Load the data and split into train and test set

In [None]:
from datasets import load_dataset

# Load the dataset and split into train and test
dataset = load_dataset("pubmed_qa", "pqa_labeled")["train"].train_test_split(test_size=0.3, seed=42)
train_dataset = dataset["train"]
test_dataset = dataset["test"]

print(f"Train size: {len(train_dataset)}, Test size: {len(test_dataset)}")


2. Load Pre-trained Model and Evaluate on Test Subset

In [None]:
from transformers import AutoTokenizer, AutoModelForQuestionAnswering, pipeline
import evaluate

# Load tokenizer and model
model_name = "microsoft/BiomedNLP-PubMedBERT-base-uncased-abstract-fulltext"
tokenizer = AutoTokenizer.from_pretrained(model_name)
model = AutoModelForQuestionAnswering.from_pretrained(model_name)

# Set up QA pipeline
qa_pipeline = pipeline("question-answering", model=model, tokenizer=tokenizer)

# Evaluation metrics
accuracy_metric = evaluate.load("accuracy")
f1_metric = evaluate.load("f1")


Quick evaluation on 200 samples:



In [None]:
import random

def map_answer_to_label(answer: str) -> str:
    answer = answer.lower()
    if any(x in answer for x in ["no", "not", "does not", "none", "negative"]):
        return "no"
    elif any(x in answer for x in ["yes", "does", "can", "reduce", "associated with", "positive"]):
        return "yes"
    else:
        return "maybe"

sampled_data = random.sample(list(test_dataset), 300)
preds, refs = [], []

for example in sampled_data:
    question, context, label = example["question"], example["context"], example["final_decision"]
    try:
        result = qa_pipeline({"question": question, "context": context})
        pred_label = map_answer_to_label(result["answer"])
    except:
        pred_label = "maybe"  
    preds.append(pred_label)
    refs.append(label)

label2id = {"yes": 0, "no": 1, "maybe": 2}
id2label = {v: k for k, v in label2id.items()}
# Convert to class IDs
preds_ids = [label2id.get(p, 2) for p in preds]  # default to 'maybe'
refs_ids = [label2id.get(r, 2) for r in refs]

acc = accuracy_metric.compute(predictions=preds_ids, references=refs_ids)["accuracy"]
f1 = f1_metric.compute(predictions=preds_ids, references=refs_ids, average="macro")["f1"]

print(f"Initial Accuracy: {acc:.2f}, Initial F1: {f1:.2f}")

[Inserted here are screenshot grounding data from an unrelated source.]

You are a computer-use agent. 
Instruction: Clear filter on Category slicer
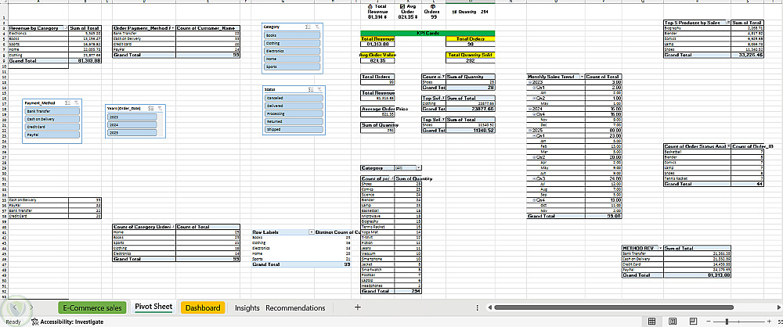(318, 27)
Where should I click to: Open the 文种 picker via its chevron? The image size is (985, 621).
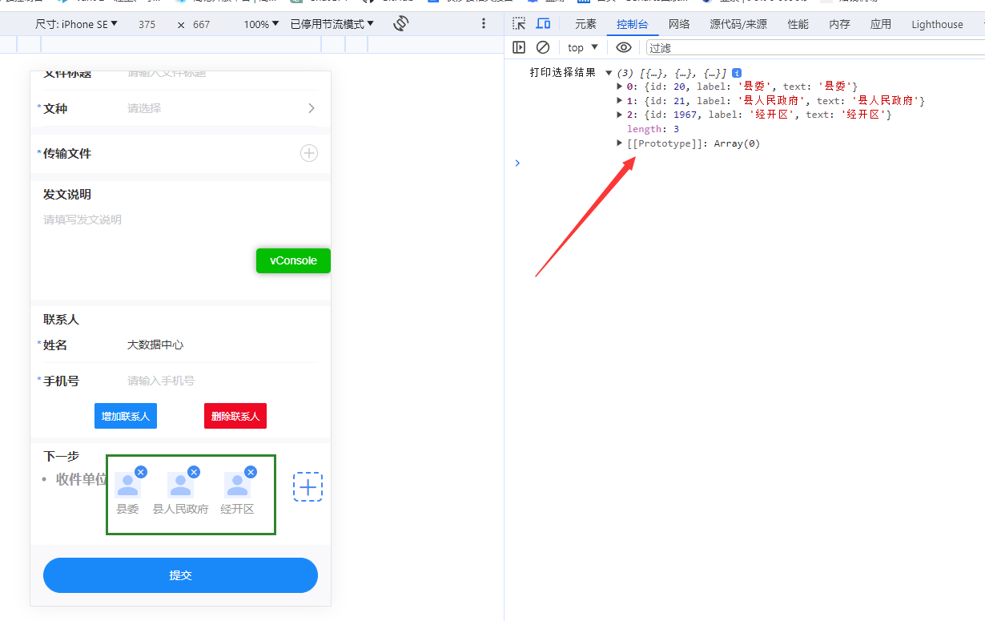(312, 107)
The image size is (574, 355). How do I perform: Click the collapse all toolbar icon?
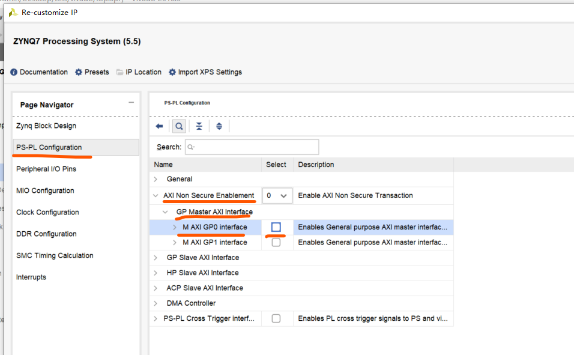click(x=199, y=126)
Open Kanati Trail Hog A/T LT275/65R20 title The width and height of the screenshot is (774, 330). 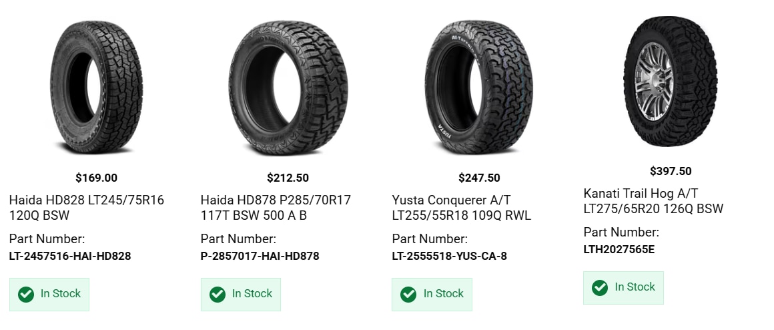pos(653,201)

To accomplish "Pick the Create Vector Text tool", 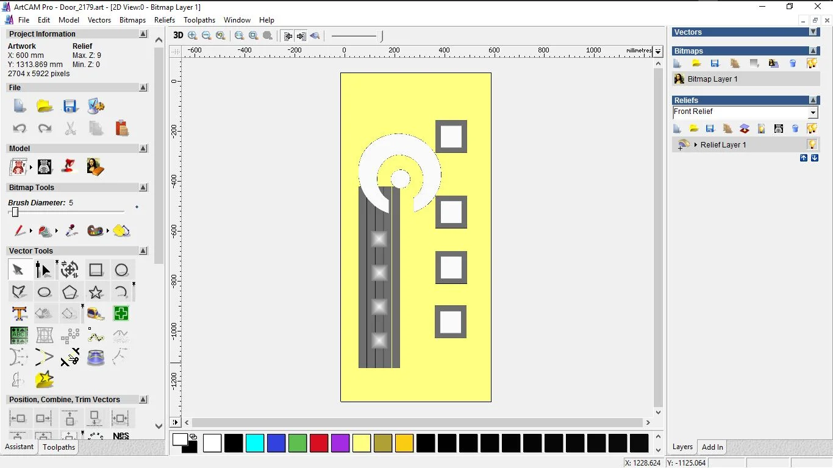I will [19, 314].
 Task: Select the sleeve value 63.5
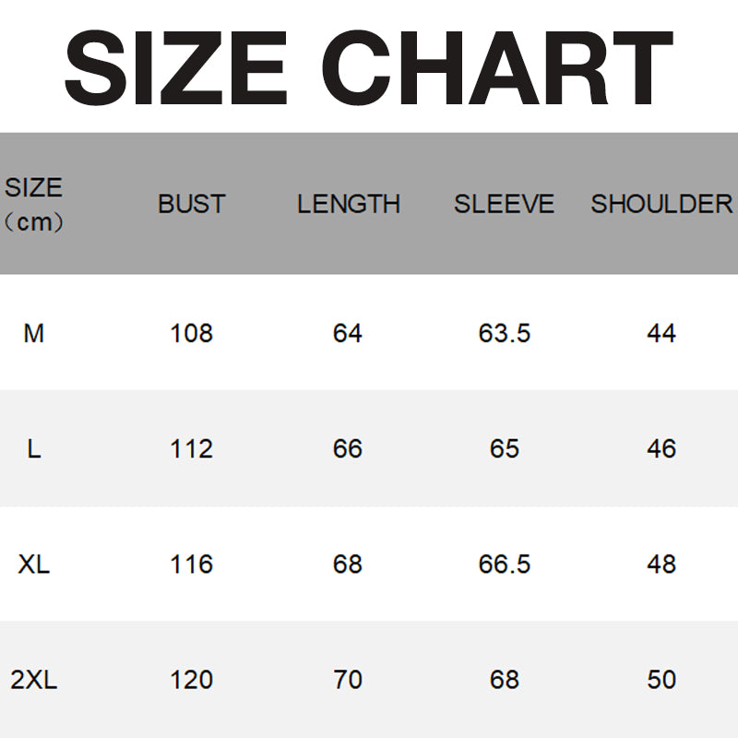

Evaluate using semantic similarity

In [None]:
from sentence_transformers import SentenceTransformer, util

model_Sentence = SentenceTransformer("all-MiniLM-L6-v2")

sim_scores = []
for pred, ref in zip(preds, refs):
    sim = util.cos_sim(model_Sentence.encode(pred), model_Sentence.encode(ref)).item()
    sim_scores.append(sim)

avg_sim = sum(sim_scores) / len(sim_scores)
print(f"Average Semantic Similarity: {avg_sim:.2f}")


train the model

In [None]:
from transformers import TrainingArguments, Trainer
from datasets import Dataset
import torch


def preprocess(examples):
    return tokenizer(
        examples["question"],  # Keep this as is
        [' '.join(entry['contexts']) for entry in examples["context"]],  # Process each example's context separately
        truncation=True,
        padding="max_length",
        max_length=512
    )



tokenized_train = train_dataset.map(preprocess, batched=True)
tokenized_test = test_dataset.map(preprocess, batched=True)

# Dummy labels for QA (start/end tokens) to make it minimally trainable
def add_dummy_labels(example):
    example["start_positions"] = 0
    example["end_positions"] = 1
    return example

tokenized_train = tokenized_train.map(add_dummy_labels)
tokenized_test = tokenized_test.map(add_dummy_labels)



In [None]:
tokenized_train

In [None]:
train_token_dataset = tokenized_train.remove_columns(["question", "final_decision", "context", "long_answer", "pubid"])


In [None]:
# Training arguments
training_args = TrainingArguments(
    output_dir="./results",
    per_device_train_batch_size=4,
    num_train_epochs=1,
    eval_strategy="no",
    logging_steps=10,
    save_steps=10000,
    save_total_limit=1,
    remove_unused_columns=False
)





In [None]:
trainer = Trainer(
    model=model,
    args=training_args,
    train_dataset=train_token_dataset,
    tokenizer=tokenizer
)



In [None]:
# Train
trainer.train()